**Aim of the task:**
Turn everything in the records below, from the line containing "Screen dimensions: 272x221" down to and including the line containing "the Computer Name", into a numbered list, omitting any blank lines.

**Stored rows:**

※ ※ ※

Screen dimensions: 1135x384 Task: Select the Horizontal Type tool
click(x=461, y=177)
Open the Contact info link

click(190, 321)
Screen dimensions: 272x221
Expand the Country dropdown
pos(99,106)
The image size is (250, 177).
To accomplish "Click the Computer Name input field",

※ ※ ※

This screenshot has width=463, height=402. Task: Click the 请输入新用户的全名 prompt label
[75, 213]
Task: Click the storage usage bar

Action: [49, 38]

※ ※ ※

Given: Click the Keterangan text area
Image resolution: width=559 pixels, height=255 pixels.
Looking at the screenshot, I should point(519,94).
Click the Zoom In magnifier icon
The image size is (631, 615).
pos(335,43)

※ ※ ※

**Solution to the problem:**
1. Screen dimensions: 272x221
2. Expand the Country dropdown
3. pos(99,106)
4. The image size is (250, 177).
5. To accomplish "Click the Computer Name input field",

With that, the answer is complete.